#gerneperdu steht heute in vielen Signaturen – doch sind wir im echten Leben wirklich schon so weit? Über den Umgang mit Nähe und Distanz hier und anderswo auf der Welt.
Neulich las ich über eine bemerkenswerte japanische Gepflogenheit: Büroangestellte, die früh zur Arbeit kommen, stellen ihr Auto auf dem Firmenparkplatz so weit hinten wie möglich ab – sie überlassen damit den Spätkommern die Pole Position am Eingang, damit auch diese es noch rechtzeitig ins Büro schaffen. Dieses Verhalten entspricht dem japanischen Konzept von Kikubari: die Kunst, andere mit Umsicht zu behandeln. Das Wohl der Gruppe und das Vorausahnen der Bedürfnisse anderer stehen dabei an oberster Stelle.
Ganz schön utopische Idee mit dem Parken für uns “Langnasen”, oder? Gegenseitige Rücksichtnahme und Respekt sind in Japan nicht nur gelebter Alltag, sondern tief verankerte kulturelle Prinzipien – sichtbar in Gesten wie dem Verbeugen, dessen Neigung je nach Gegenüber fein abgestufte Höflichkeitsgrade ausdrückt. Auch die japanische Sprache kennt zahlreiche Ebenen der formellen und informellen Ansprache, die präzise soziale Hierarchien widerspiegeln. Der Wechsel vom höflichen zum vertrauten Ton ist dort ein bewusster, oft bedeutungsvoller Schritt.

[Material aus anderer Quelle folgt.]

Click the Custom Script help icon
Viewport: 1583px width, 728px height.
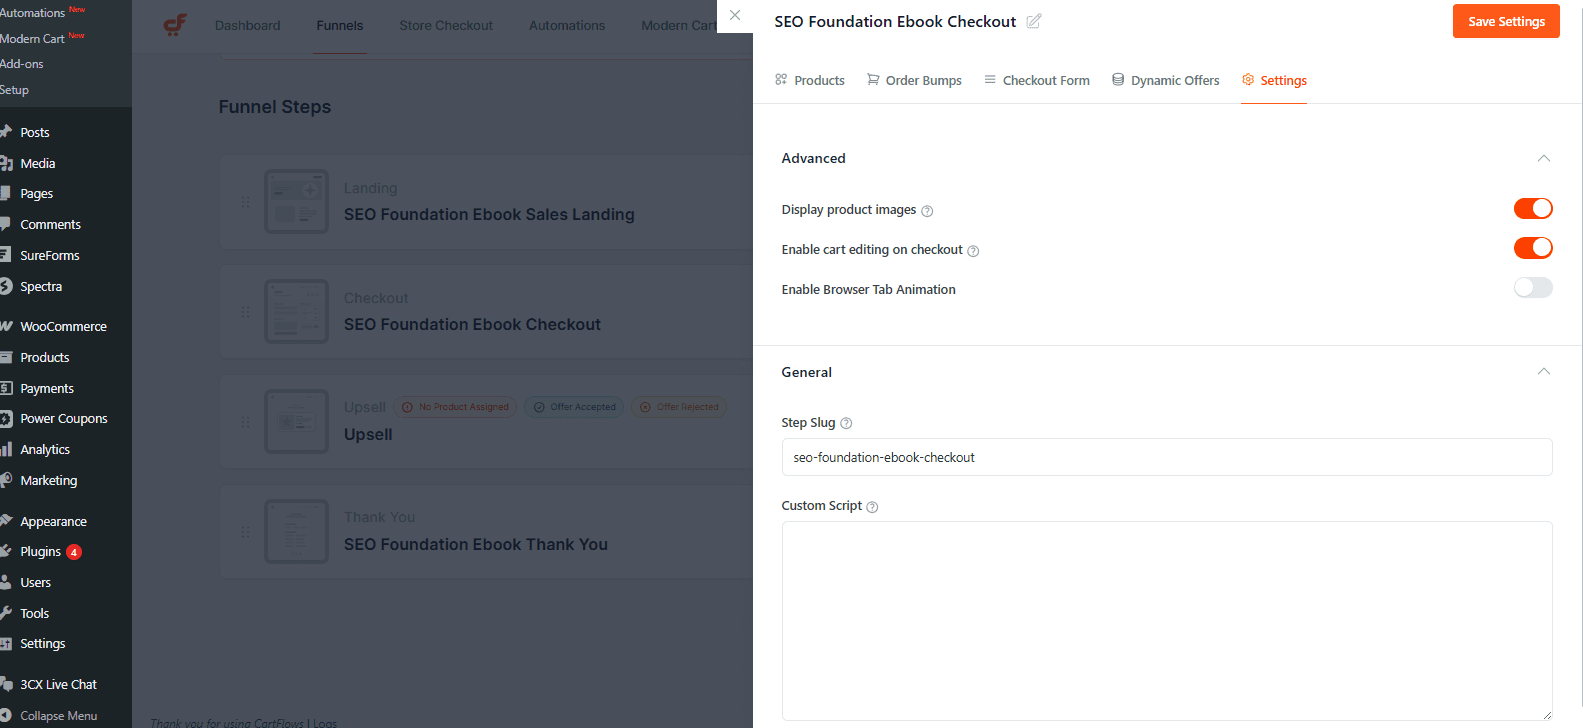(x=872, y=507)
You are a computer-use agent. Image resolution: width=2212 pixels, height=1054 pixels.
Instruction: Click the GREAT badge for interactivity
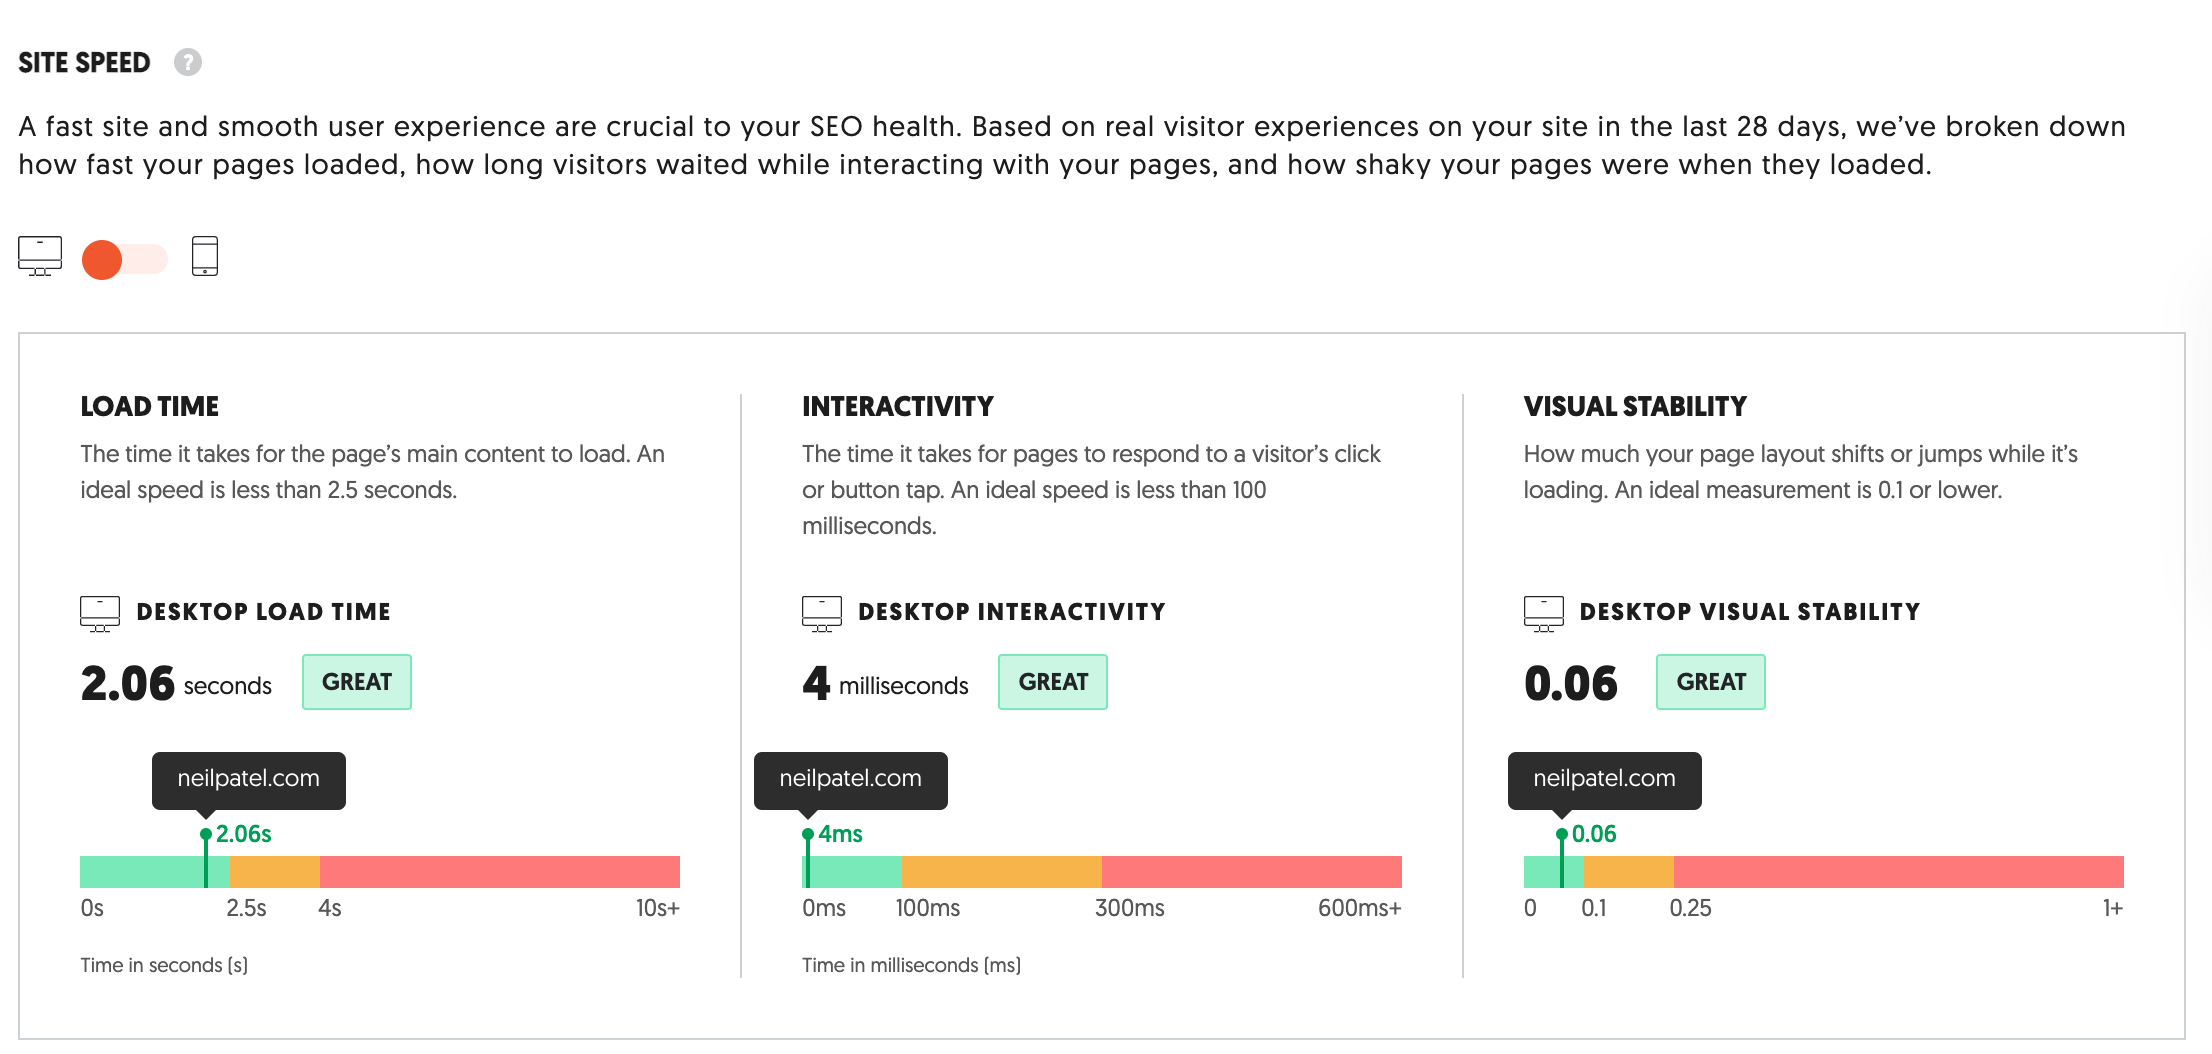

Das Du: Digital so nah – analog doch noch fern
Damit komme ich zum eigentlichen Thema, die Sache mit dem vertrauten “Du” und dem höflichen “Sie” hierzulande und den zunehmend fließenderen Übergängen. Früher war klar: Man sagte „Sie“, bis das „Du“ angeboten wurde – ob im Büro, Bistro oder beim Bäcker. Funktioniert das heute noch so?
#gerneperDu
In der digitalen Kommunikation ist das „Du“ ja inzwischen praktisch Standard: auf Webseiten, in Newslettern, Social Media und in persönlichen E‑Mails, die unter der Signatur mit #gerneperDu auch den letzten Zauderern noch eine Brücke anbieten.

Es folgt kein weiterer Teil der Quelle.